A few days ago an acquaintance of mine commented that it was very unusual in our particular religious tradition to be so vocal and so insistent on the interpretation and discussion of a law that demands that workers be paid on a daily basis [1].  It is worth pondering at least a little on why it is that I care so much about this law and why it is that the law would not receive a great deal of focus in general.  As for the first question, as is often the case in matters of justice, it is a matter both of observation and experience.  I have myself personally suffered from the way that companies and employers have kept payment in arrears because it simplifies the accounting, no matter what harm it does to employers.  It has been both my own experience and my own observation that the practice of having wages two or three weeks or even a month in arrears creates a great deal of difficulty when someone has to pay for various expenses like food, gas, as well as ongoing expenses like rent when one is not receiving money for one’s work for a considerable length of time.  It is not as if we can fill our tank on arrears without the use of credit cards, and while the credit card company charges interest when we seek to pay for goods in arrears, there is no interest penalty paid on wages in arrears by companies, demonstrating a certain lack of reciprocity in such dealings which amounts to fraud and theft.  As to the question of why it is that other people do not focus on such matters, I think that many people who write about God’s laws within my particular faith tradition do not do so from the point of view of working class day laborer sorts of people.  Those who have the most leisure to read and write about the more obscure corners of scripture are precisely those people who tend to be well-paid professionals who do not live under the stress of life in working poverty.  Again, we tend to notice aspects of justice that strike against us, which is why you are likely to hear more about the theft of time from the pulpit than the theft of wages through delaying payment for purposes of convenience.

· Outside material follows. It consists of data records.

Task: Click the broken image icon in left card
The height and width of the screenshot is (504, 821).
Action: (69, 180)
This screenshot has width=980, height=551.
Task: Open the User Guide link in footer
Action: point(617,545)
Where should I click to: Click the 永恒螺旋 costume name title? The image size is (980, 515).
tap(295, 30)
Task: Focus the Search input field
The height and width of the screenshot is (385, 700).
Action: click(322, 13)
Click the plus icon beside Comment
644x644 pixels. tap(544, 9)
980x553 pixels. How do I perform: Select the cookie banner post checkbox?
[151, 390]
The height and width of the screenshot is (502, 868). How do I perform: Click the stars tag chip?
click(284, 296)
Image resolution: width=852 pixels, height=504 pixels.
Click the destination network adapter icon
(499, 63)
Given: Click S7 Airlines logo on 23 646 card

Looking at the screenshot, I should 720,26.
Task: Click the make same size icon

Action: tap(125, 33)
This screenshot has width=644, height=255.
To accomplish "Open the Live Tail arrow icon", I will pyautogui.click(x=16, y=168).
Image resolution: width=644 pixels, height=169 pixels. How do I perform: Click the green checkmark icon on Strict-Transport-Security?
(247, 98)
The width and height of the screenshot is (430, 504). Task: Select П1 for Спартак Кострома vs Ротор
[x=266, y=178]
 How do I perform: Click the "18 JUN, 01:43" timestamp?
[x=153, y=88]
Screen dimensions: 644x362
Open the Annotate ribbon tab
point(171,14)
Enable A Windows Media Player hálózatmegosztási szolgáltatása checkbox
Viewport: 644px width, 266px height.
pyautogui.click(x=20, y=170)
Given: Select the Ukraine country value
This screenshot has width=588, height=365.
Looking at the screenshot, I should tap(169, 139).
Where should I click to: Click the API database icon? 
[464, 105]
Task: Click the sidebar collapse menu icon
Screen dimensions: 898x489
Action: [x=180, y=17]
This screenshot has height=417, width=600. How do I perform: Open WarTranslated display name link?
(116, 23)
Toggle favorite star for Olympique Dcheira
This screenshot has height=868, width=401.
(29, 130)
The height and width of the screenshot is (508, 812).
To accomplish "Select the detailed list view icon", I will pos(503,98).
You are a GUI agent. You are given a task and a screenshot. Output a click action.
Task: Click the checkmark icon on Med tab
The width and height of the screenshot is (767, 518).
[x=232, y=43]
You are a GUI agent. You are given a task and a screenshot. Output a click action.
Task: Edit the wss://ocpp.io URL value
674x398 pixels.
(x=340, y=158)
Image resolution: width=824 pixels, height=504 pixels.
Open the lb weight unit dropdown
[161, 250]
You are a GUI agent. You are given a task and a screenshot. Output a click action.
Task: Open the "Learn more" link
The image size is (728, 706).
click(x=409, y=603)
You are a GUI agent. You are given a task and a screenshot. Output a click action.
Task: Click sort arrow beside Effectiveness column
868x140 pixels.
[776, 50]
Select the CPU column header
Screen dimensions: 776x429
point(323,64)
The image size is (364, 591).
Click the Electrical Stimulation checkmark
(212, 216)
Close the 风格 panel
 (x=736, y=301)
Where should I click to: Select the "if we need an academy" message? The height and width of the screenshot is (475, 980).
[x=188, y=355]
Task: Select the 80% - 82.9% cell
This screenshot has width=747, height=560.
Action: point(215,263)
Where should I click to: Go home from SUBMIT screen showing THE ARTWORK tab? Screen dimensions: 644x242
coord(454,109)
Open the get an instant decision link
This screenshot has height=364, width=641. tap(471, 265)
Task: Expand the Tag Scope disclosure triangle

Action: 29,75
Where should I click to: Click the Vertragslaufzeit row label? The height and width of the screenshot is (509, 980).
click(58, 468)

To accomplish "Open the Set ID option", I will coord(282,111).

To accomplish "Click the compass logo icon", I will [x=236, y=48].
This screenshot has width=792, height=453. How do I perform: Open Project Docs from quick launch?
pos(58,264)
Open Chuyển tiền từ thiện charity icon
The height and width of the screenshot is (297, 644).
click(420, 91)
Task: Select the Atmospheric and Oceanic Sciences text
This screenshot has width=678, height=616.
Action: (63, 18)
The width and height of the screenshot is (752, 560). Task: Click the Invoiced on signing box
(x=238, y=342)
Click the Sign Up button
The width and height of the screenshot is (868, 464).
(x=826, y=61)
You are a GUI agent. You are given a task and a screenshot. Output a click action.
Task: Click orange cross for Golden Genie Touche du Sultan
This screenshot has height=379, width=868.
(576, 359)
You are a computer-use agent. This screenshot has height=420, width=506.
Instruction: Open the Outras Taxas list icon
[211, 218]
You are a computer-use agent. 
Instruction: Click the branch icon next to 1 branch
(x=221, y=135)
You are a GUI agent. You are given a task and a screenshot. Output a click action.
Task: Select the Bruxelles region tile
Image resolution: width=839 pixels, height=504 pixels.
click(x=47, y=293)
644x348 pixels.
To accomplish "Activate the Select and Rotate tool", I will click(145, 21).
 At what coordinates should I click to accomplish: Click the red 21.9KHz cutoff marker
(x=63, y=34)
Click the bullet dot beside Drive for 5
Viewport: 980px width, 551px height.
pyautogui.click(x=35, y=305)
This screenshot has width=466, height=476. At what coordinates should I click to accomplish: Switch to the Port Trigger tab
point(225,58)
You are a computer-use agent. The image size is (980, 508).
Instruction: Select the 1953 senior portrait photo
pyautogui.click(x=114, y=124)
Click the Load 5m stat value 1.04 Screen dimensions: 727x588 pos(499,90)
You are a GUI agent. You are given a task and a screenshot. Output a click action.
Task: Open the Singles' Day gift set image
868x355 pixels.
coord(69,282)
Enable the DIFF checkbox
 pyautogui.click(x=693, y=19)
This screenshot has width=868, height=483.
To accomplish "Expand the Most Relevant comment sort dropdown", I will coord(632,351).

Having a passion for justice is not something that we should see as necessarily an unmixed good.  For the passion for justice and the achievement of a standard of justice in one’s dealings with others are not necessarily closely related to each other.  Indeed, at times having a passion for justice, and a burning sense of the wrong of injustice, can lead us to behave monstrously unjustly to others.  How is this so?  Our own contemporary day and age has provided many ways that this can happen, and history has provided many more.  Let us assume that some person of color has suffered some injustice by some powerful white person based on his or her identity.  Such a thing is easy enough to imagine.  Then let us suppose that this person nurses a grievance and comes to hate whitey on what is supposed to be sound principles.  Then that person will act in ways that are racist, but will have a great passion for justice and will likely see oneself as being a crusader against the evils of racism while behaving in a racist fashion.  To the extent that we suffer injustice individually but mete out “justice” on a categorical basis in response, we turn our passion for justice into corrupt injustice against others.  For justice depends on responding appropriately to one’s individual deeds.  Regardless of one’s identity, if one has not committed a particular wrong, one does not deserve a particular negative sanction in response.  Yet all too easily a supposed passion for justice becomes subsumed in tribalism and becomes just another reason to keep up old feuds and nurse old wounds that refuse to heal.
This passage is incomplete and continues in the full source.